-- Problem --
Please find every line of the listing below where "swatch" occurs and copy it.

================================

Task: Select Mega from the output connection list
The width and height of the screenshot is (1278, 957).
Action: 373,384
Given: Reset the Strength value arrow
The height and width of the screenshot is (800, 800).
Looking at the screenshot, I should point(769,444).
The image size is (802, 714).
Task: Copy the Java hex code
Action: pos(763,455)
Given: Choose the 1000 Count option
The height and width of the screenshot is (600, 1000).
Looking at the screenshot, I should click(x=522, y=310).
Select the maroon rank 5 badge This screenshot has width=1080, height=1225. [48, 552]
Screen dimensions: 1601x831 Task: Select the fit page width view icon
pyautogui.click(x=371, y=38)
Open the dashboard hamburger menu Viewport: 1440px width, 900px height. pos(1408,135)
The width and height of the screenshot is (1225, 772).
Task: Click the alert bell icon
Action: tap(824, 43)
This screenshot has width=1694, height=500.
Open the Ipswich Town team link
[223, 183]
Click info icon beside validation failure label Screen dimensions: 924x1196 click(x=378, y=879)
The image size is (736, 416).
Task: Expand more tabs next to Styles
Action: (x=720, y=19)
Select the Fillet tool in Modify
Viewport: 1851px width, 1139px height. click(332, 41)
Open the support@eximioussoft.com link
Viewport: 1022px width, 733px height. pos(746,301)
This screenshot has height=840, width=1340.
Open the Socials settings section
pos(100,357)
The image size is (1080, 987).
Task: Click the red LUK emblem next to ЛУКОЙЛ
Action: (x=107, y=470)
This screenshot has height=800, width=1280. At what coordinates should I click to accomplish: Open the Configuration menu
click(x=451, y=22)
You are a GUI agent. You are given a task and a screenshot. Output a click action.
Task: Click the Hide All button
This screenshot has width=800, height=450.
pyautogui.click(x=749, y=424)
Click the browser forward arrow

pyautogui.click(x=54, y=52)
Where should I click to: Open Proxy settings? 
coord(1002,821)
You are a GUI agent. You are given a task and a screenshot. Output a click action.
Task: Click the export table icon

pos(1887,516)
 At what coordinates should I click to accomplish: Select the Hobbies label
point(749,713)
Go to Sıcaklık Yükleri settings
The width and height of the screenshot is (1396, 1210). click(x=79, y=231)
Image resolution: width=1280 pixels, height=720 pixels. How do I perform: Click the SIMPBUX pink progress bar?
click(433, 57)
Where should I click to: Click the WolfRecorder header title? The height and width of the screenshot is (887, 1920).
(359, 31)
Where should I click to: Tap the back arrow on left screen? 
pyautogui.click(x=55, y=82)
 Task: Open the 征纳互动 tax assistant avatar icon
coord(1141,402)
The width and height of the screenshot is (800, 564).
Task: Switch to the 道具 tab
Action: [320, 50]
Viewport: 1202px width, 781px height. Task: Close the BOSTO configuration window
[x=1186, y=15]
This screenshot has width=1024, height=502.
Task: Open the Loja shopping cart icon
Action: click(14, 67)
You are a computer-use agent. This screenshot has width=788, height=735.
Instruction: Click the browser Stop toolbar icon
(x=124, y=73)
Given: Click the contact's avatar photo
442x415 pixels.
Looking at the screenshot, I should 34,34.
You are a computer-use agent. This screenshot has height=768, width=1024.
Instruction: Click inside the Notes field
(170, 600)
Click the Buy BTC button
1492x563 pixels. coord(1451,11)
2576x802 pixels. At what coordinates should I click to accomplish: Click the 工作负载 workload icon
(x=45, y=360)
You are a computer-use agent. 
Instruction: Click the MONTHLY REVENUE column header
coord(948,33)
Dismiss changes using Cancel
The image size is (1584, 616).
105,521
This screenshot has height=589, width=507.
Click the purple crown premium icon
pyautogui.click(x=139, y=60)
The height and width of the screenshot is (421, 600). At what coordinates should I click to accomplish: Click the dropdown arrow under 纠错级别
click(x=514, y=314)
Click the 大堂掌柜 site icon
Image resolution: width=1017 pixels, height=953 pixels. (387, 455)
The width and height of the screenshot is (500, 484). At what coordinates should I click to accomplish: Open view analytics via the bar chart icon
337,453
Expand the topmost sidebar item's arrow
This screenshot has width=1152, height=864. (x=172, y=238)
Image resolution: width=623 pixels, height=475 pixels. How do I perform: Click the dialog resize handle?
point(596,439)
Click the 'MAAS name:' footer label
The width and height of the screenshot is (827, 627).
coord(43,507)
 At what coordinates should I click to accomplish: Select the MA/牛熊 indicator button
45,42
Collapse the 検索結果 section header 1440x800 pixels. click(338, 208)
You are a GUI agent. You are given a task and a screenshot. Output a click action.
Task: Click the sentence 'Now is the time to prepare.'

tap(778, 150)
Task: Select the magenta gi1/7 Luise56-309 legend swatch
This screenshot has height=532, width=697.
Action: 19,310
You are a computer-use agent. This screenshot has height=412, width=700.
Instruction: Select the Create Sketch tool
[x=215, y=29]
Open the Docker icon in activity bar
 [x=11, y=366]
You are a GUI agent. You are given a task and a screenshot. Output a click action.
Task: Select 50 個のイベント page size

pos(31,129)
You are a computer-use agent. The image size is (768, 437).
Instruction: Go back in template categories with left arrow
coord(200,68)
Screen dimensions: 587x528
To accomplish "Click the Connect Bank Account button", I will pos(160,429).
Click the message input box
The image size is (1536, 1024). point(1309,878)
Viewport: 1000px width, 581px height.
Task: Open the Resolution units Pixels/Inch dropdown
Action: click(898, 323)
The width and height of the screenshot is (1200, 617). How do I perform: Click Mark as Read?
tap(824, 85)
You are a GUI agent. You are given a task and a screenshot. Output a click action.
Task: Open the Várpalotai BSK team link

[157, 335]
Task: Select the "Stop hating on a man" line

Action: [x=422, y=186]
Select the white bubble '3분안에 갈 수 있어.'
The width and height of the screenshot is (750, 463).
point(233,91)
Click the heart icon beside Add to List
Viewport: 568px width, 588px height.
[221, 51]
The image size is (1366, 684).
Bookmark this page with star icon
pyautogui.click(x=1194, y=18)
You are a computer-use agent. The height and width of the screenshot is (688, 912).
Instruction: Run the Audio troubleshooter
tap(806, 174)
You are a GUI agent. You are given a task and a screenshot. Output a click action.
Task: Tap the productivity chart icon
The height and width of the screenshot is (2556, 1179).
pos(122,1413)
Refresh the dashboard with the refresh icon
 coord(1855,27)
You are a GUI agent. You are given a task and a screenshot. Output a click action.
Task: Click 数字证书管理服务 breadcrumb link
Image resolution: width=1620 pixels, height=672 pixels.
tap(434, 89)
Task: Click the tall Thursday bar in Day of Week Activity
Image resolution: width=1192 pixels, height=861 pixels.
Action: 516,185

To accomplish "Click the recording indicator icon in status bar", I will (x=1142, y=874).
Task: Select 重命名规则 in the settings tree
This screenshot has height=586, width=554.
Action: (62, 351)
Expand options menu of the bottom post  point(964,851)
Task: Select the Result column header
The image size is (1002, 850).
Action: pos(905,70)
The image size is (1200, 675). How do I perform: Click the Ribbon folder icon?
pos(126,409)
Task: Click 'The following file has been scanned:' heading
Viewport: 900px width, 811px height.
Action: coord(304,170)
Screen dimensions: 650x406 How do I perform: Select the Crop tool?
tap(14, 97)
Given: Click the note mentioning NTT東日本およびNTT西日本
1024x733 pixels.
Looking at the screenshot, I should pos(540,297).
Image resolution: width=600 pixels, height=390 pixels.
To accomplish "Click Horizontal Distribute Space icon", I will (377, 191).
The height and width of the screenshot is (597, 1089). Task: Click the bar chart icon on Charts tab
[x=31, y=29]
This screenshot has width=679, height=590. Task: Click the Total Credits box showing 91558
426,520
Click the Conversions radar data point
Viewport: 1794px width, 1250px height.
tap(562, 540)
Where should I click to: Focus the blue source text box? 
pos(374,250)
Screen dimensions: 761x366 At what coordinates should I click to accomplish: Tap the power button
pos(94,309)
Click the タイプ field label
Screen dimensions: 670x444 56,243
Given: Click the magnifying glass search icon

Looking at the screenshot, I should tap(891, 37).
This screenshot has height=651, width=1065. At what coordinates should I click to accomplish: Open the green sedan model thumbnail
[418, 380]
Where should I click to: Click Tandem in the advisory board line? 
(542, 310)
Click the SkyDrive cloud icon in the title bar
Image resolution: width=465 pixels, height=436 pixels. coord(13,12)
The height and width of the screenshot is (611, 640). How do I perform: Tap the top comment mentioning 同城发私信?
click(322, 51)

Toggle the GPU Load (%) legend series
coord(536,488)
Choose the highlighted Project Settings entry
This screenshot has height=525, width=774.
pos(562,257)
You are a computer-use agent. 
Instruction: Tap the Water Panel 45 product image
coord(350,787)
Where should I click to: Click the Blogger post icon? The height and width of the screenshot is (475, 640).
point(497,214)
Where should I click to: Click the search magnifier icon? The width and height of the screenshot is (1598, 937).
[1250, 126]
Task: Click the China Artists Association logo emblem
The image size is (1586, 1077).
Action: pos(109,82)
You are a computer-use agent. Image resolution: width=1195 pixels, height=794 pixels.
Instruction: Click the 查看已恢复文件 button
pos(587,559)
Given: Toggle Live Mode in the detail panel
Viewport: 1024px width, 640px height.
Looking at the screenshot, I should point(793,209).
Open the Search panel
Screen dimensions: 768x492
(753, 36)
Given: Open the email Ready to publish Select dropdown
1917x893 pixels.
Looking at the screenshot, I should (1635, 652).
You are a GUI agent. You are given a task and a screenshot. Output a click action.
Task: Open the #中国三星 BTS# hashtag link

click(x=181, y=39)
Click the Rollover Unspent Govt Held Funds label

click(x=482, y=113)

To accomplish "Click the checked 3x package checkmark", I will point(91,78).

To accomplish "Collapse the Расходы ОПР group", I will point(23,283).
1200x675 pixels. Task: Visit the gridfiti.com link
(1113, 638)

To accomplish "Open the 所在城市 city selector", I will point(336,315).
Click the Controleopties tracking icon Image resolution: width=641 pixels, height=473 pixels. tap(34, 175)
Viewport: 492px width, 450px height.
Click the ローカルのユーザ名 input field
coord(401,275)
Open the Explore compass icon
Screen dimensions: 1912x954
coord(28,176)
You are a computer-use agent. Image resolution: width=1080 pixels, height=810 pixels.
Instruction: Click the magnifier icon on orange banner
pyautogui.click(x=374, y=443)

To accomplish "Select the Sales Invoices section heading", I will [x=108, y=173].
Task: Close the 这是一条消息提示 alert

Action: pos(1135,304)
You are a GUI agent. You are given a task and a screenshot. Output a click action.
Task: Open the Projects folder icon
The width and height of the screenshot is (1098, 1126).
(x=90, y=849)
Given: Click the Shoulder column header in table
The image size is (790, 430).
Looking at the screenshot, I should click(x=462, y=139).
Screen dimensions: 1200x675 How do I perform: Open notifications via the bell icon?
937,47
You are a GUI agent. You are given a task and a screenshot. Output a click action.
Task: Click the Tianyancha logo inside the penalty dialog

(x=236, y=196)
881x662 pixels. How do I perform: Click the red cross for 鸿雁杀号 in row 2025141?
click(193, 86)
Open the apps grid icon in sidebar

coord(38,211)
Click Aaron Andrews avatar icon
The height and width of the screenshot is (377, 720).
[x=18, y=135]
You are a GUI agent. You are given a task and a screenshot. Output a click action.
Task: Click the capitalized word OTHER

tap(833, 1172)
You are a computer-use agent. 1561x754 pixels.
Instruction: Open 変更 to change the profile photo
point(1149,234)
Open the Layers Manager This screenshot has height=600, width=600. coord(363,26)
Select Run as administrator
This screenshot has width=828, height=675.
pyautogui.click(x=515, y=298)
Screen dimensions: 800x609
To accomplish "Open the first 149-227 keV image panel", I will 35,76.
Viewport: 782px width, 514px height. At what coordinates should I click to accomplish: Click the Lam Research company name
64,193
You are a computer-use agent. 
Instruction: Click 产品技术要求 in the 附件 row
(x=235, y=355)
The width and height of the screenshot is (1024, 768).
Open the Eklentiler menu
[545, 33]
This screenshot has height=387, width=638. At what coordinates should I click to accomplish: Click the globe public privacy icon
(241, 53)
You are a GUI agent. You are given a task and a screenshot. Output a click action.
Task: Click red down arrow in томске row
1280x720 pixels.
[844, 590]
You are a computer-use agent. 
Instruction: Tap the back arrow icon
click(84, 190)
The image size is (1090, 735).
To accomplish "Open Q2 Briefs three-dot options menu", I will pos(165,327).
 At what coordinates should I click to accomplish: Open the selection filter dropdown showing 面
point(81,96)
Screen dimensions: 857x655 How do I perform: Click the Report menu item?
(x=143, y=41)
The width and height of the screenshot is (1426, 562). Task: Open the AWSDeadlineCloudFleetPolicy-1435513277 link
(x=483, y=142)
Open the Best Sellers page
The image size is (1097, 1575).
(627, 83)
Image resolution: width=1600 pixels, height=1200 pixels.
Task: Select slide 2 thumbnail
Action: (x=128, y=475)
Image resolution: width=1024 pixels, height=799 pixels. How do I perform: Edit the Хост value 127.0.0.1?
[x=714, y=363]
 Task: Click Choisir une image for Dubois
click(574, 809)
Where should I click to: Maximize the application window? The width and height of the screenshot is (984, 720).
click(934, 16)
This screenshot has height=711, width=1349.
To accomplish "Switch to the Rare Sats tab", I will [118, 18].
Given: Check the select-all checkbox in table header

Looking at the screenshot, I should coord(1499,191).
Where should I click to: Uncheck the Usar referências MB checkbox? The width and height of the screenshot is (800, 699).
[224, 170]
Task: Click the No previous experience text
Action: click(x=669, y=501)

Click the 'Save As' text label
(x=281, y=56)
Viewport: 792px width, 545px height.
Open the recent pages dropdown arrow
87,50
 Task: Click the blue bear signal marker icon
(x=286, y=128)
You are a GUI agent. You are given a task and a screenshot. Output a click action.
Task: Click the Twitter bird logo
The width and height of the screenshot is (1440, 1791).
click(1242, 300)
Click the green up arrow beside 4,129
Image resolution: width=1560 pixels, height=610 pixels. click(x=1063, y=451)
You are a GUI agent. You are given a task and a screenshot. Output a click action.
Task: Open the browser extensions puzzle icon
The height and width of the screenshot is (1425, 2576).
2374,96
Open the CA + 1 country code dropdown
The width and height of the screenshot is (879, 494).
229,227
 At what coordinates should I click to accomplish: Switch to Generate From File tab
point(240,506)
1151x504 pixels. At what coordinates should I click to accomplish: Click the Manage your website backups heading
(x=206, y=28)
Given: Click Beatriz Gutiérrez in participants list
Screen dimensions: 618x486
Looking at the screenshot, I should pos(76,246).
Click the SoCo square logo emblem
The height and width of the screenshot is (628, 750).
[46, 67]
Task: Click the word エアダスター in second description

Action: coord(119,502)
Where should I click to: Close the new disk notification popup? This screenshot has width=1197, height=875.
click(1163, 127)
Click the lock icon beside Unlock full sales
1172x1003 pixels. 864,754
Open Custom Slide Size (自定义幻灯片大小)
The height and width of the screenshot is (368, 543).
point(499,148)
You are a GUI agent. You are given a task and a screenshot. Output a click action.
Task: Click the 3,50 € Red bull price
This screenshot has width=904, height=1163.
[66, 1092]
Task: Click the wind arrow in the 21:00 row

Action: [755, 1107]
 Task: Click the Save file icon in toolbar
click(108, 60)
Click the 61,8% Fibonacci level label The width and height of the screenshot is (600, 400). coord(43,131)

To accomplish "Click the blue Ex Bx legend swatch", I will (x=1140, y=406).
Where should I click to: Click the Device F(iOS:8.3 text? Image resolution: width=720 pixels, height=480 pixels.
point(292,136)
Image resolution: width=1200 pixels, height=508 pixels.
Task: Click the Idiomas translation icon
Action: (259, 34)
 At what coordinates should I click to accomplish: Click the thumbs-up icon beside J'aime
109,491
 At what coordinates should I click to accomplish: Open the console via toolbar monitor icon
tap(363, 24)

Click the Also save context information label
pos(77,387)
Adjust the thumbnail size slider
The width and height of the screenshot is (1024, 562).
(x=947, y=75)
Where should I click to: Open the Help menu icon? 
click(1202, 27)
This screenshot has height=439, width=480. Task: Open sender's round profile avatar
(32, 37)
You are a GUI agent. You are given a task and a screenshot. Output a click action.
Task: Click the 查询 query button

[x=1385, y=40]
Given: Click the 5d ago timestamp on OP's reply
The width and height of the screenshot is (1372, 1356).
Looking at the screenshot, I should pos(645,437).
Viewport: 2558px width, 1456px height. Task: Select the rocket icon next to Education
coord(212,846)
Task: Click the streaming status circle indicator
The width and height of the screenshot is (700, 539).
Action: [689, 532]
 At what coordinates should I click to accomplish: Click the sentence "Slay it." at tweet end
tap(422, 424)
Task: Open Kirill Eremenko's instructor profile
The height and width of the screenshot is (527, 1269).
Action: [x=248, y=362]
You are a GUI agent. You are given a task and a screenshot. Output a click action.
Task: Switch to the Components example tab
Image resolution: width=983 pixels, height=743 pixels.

================================

-- Task solution --
Task: Select the magenta gi1/7 Luise56-309 legend swatch
To accomplish "Click the blue Ex Bx legend swatch", I will (x=1140, y=406).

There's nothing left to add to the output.